### Work order:
Output the lines of the entries below beginning at the one with "Task: Click the green check next to DNS" and ending with the last, exactly as written and without pictures.

Segment Start: Exercise data

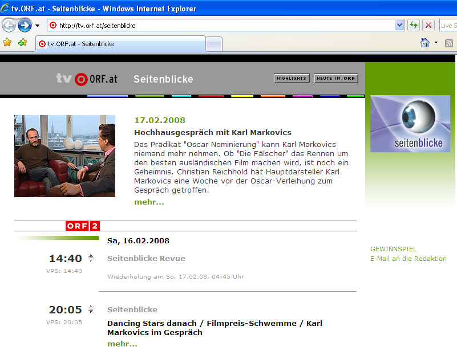Open the Recent Pages dropdown arrow next to Forward
457x351 pixels.
tap(37, 25)
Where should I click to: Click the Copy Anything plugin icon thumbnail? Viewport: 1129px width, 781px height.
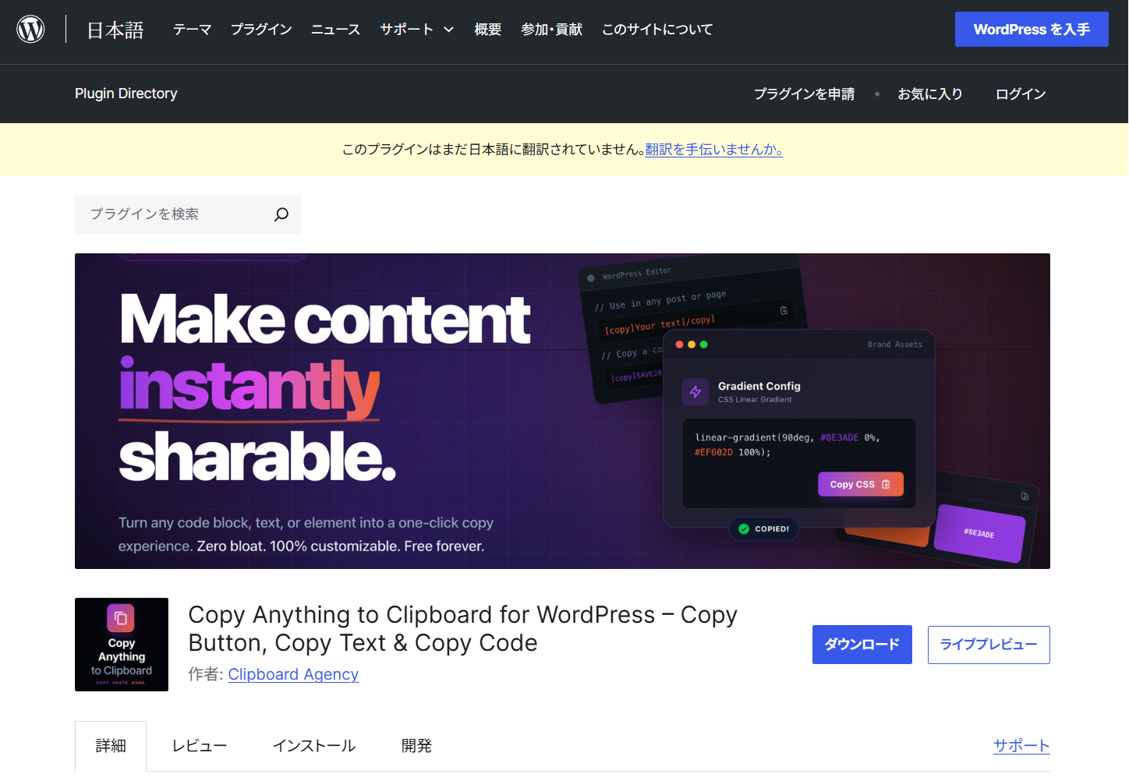pos(121,645)
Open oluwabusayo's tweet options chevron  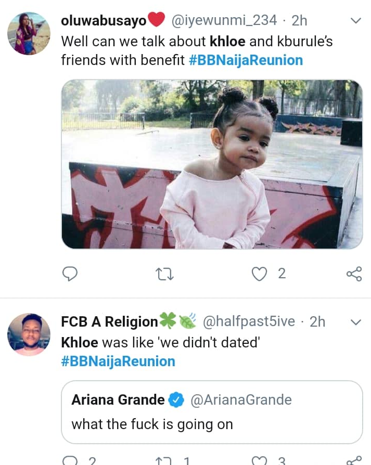(356, 21)
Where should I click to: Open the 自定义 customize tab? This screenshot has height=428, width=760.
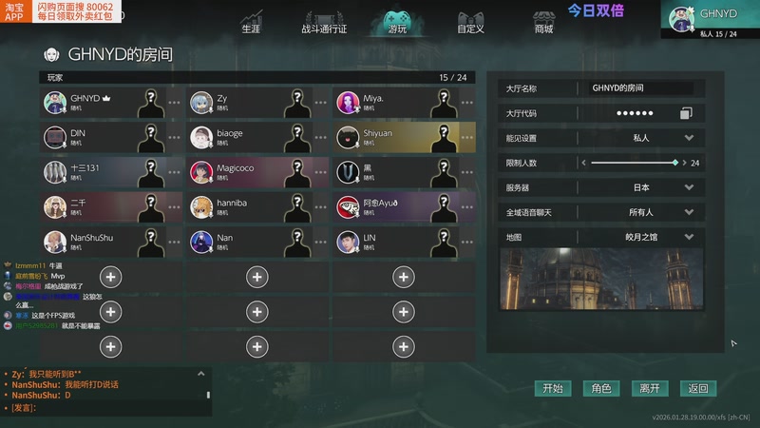(x=470, y=22)
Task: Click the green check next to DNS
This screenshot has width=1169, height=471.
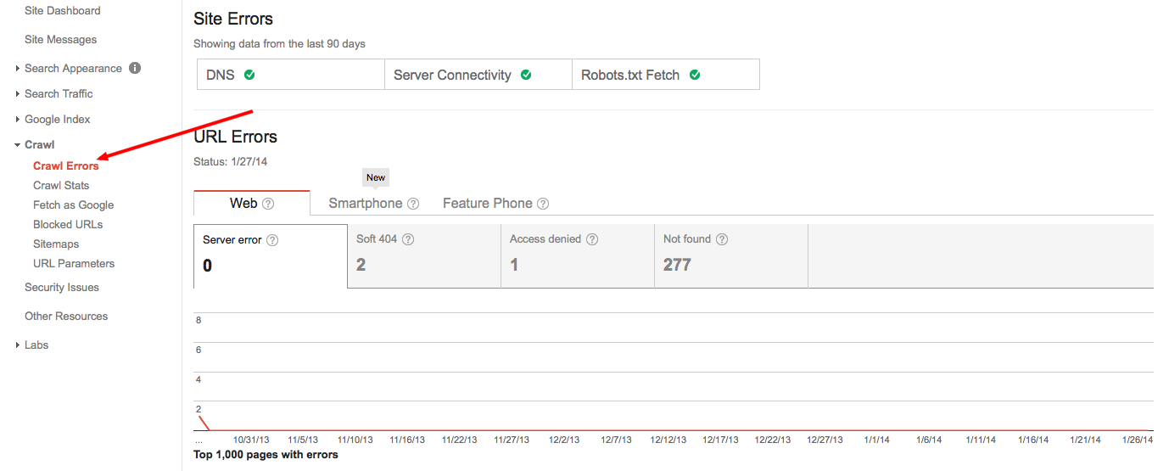Action: click(x=249, y=75)
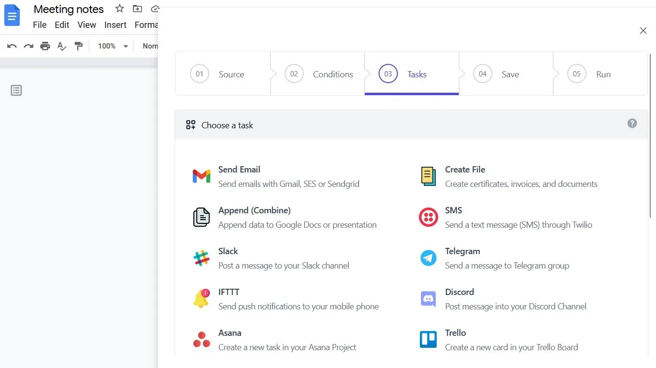Select the Append (Combine) task icon
The image size is (656, 368).
pos(201,217)
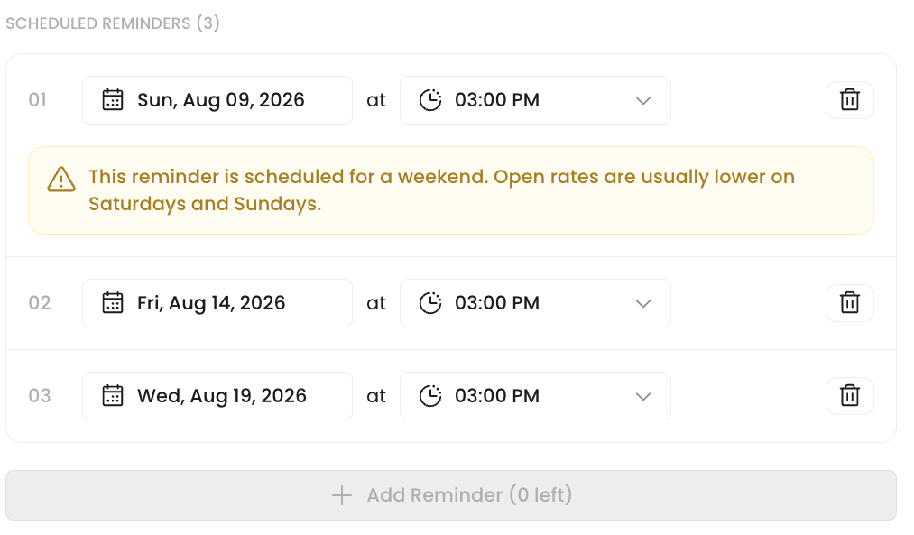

Segment End: Exercise data

### Task result:
Task: Click the green check next to DNS
This screenshot has width=1169, height=471.
Action: click(x=249, y=75)
Select the Append (Combine) task icon
The image size is (656, 368).
pos(201,217)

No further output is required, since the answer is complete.